My Husband is a Disappointing Father (7 Things You Can Do)

Every mother dreams of having a perfect, happy family. However, there are times when their husbands simply do not live up to those expectations. It’s easy to think to yourself, “My husband is a disappointing father”, but don’t let your train of thought stop with that. You aren’t helpless here – there are a few things you can do that might help him do better!

Understand that your husband means well – he might just need additional guidance. You can praise him when does well, and you can only do so when you let him lead and be a parent. Other times, you can show him how effective your way can be as well.

Communication is key. You can talk with your husband about how you feel. You can also set family talks to let him hear what the children have to say. Lastly, professional help can be highly beneficial, especially if your husband is going through something difficult in his life.

This article will detail the different signs of a disappointing father and the several things you can do as his partner to get him to be a better dad.

Signs That Your Husband is a Disappointing Father

  1. Unhealthily Masculine

man sitting on a couch

One of the most common signs of a disappointing father is when they are being too masculine. Being masculine in and of itself is not a problem. However, there is a degree of masculinity that can already be considered toxic and unhealthy.

Does your husband impose odd rules on your children (e.g., boys do not cry, boys will be boys, girls cannot be a family’s caretaker, only girls can be feminists, etc.)?

A common symptom of an unhealthy masculine father is failing to tell their children how much they love them and becoming angry when their child cries. These are men who think saying things like that shows vulnerability and weakness. The lack of such expression of love can have a negative effect on children.

While that kind of thinking may have been common in the past, it certainly needs to stay in the past. Much research has shown that toxic masculinity perpetuates gender inequalities.
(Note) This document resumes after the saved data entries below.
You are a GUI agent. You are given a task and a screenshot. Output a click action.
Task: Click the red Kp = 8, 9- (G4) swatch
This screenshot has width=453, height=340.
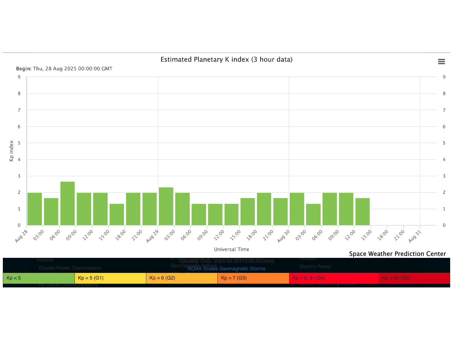click(333, 278)

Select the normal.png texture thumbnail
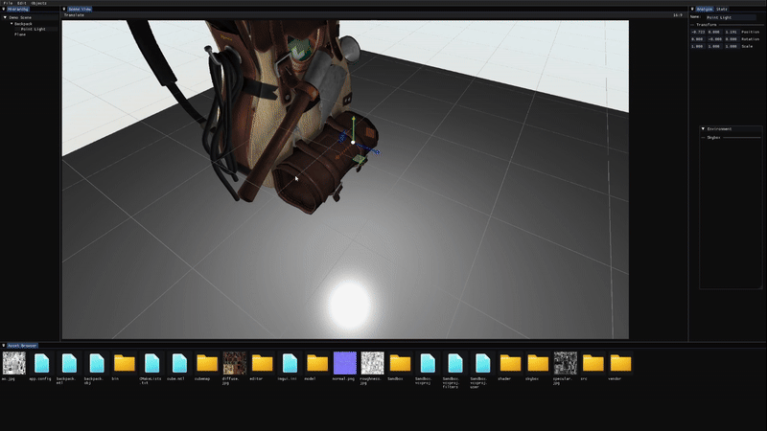tap(344, 363)
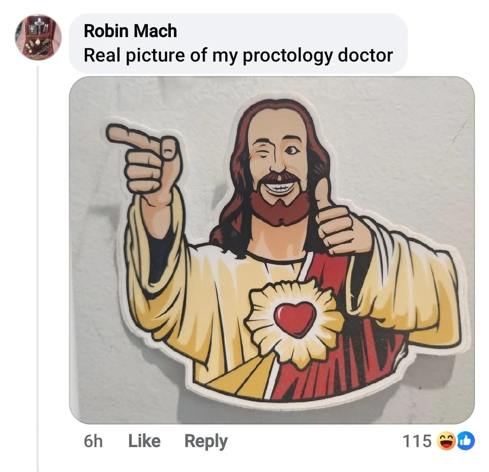Click the vertical comment thread line
This screenshot has height=472, width=489.
38,272
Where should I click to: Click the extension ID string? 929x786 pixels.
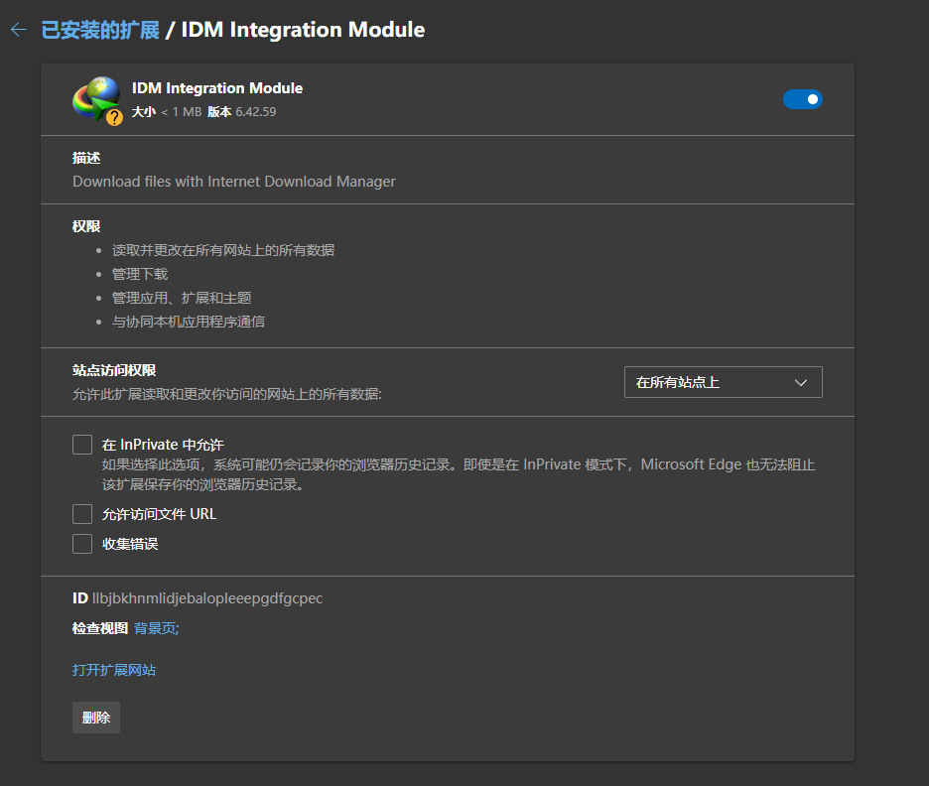click(x=206, y=598)
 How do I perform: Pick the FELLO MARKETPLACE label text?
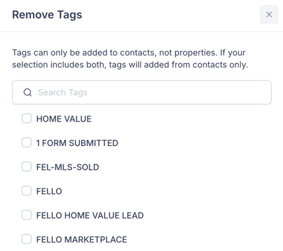(x=82, y=239)

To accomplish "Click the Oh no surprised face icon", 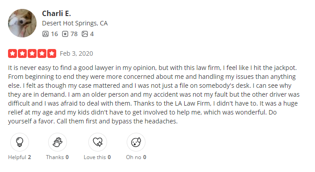I will 136,142.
Thus, it is better to teach children equality and feminism instead of telling them how boys and girls are inherently different.

  1. Too Critical

Disciplining a child is never easy, but it is a necessary step to ensure that they learn what is right and wrong. However, it is too common to find some fathers being too critical of their children.

Does your husband criticize your kids too much? Are your kids being scolded for the right things or do you think they are being scolded for things that do not warrant punishments? Does your husband nitpick the children more than he encourages them?

Being critical is important as a parent as children have to grow up and learn to accept criticism. However, there is such a thing as being too critical.

If a parent is too critical of a child growing up, the child might perceive that as a lack of belief – therefore, they could grow up not believing in themselves as well. This can hamper your child’s full potential when they grow up.

  1. Non-Participative

man sitting on the bed in despair

Since it takes two individuals to make a child, it should stand to reason that there should be two individuals involved in raising a child. While there are some cases where children can be completely raised by a single parent, that does not mean you have to do so as well.

It can be all too common to find mothers complaining about how little their husbands participate in their children’s lives. While missing one or two occasions can be understood, missing milestones regularly can be a problem.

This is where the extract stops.